**WHAT IS NEEDED**
Copy the lines verbatim, starting at the line containing "Viewport: 848px width, 738px height." and ending at the line containing "Click the Reduced".

**PROVIDED DATA**
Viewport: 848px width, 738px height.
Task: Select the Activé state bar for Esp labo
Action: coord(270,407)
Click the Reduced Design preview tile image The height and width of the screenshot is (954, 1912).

* * *

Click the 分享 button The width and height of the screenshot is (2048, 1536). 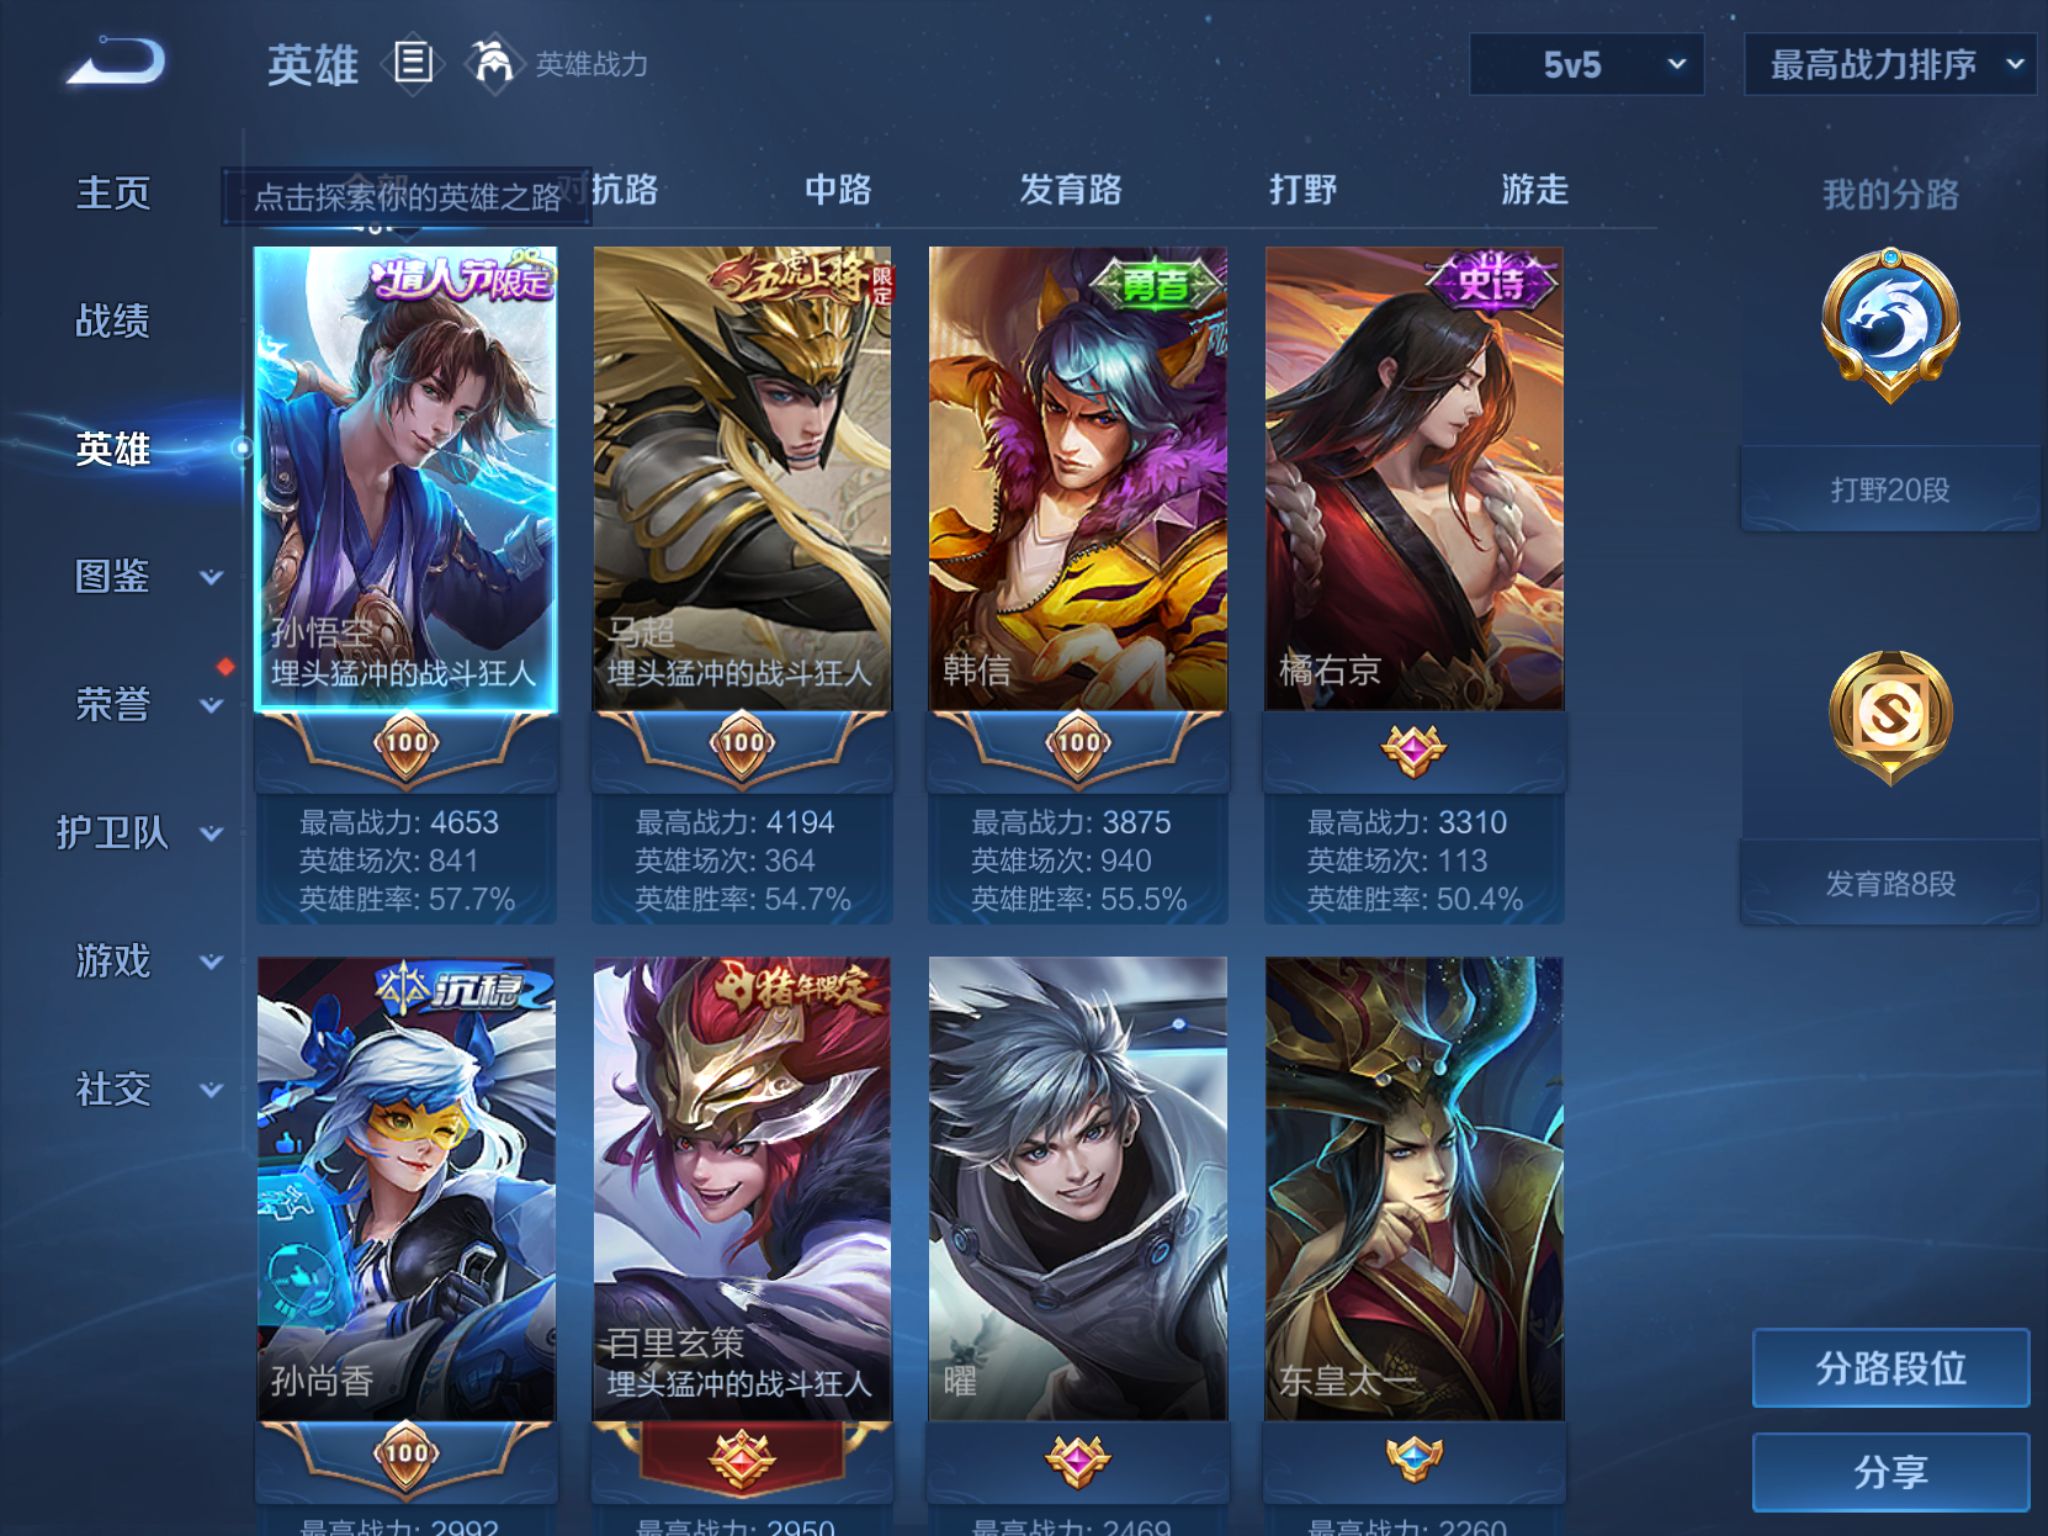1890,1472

* * *

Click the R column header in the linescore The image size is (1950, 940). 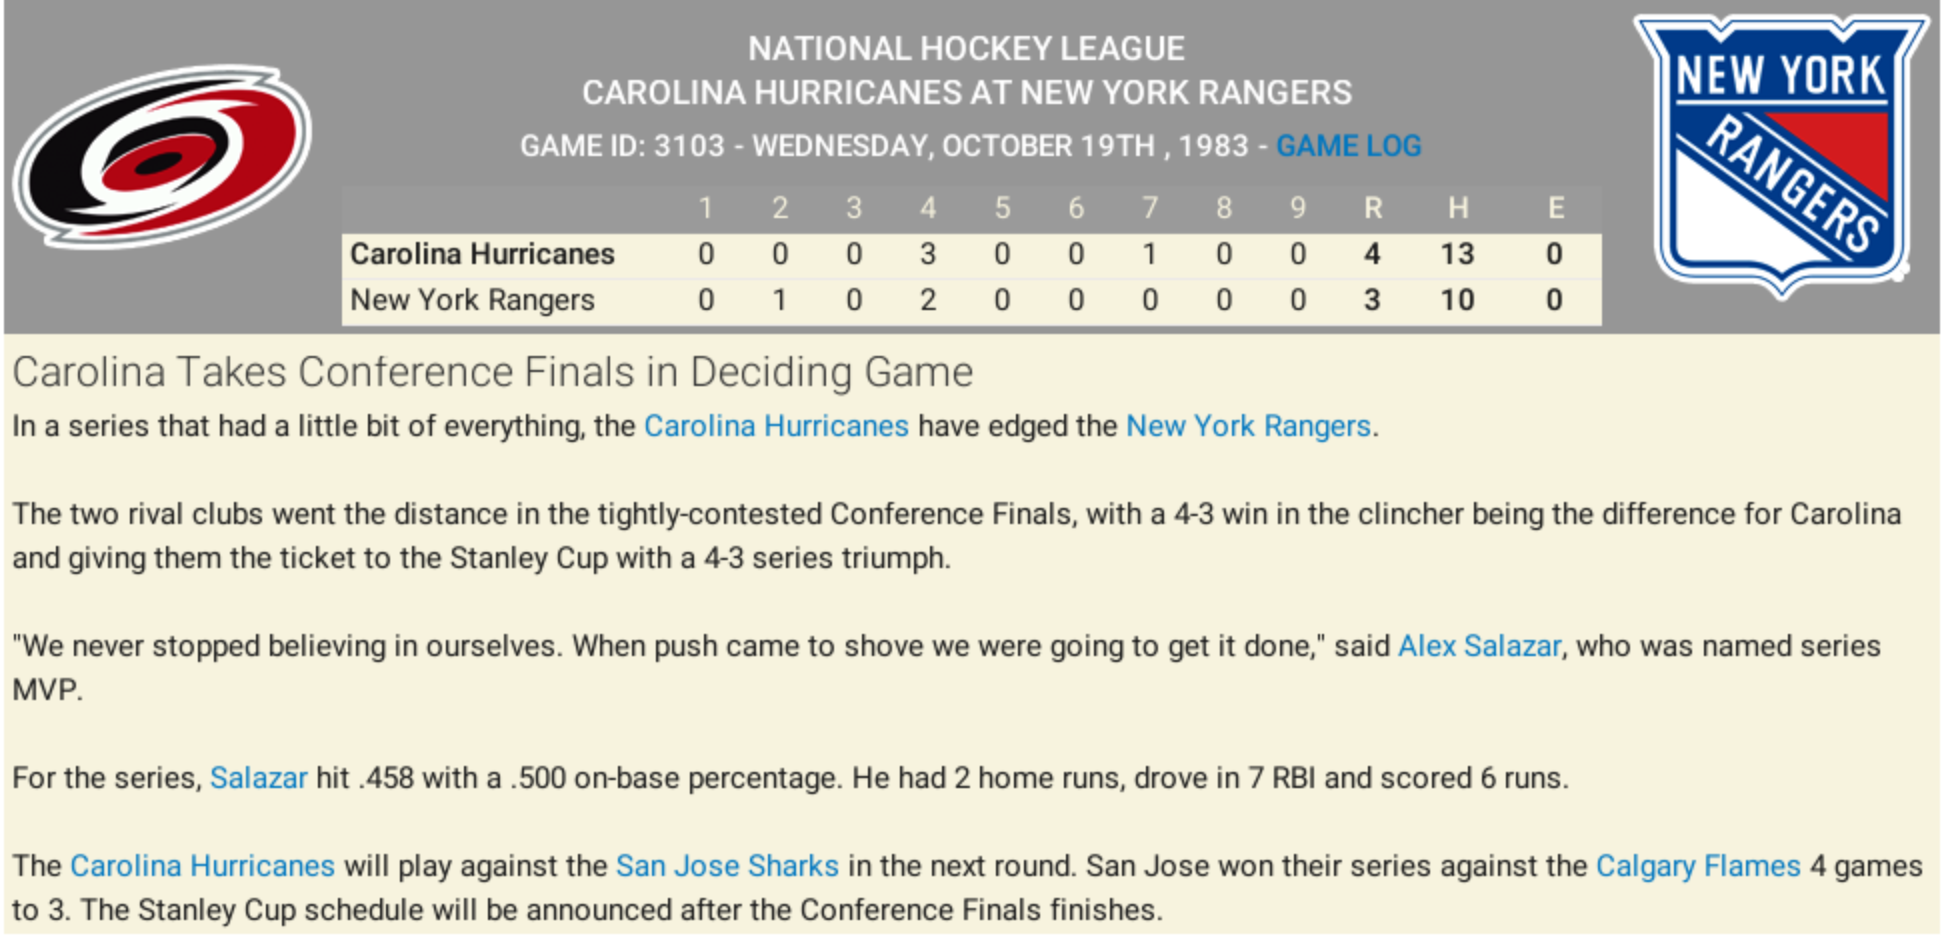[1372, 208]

**CORRECT RESPONSE**
Viewport: 848px width, 738px height.
Task: Select the Activé state bar for Esp labo
Action: coord(270,407)
Click the Reduced Design preview tile image The height and width of the screenshot is (954, 1912).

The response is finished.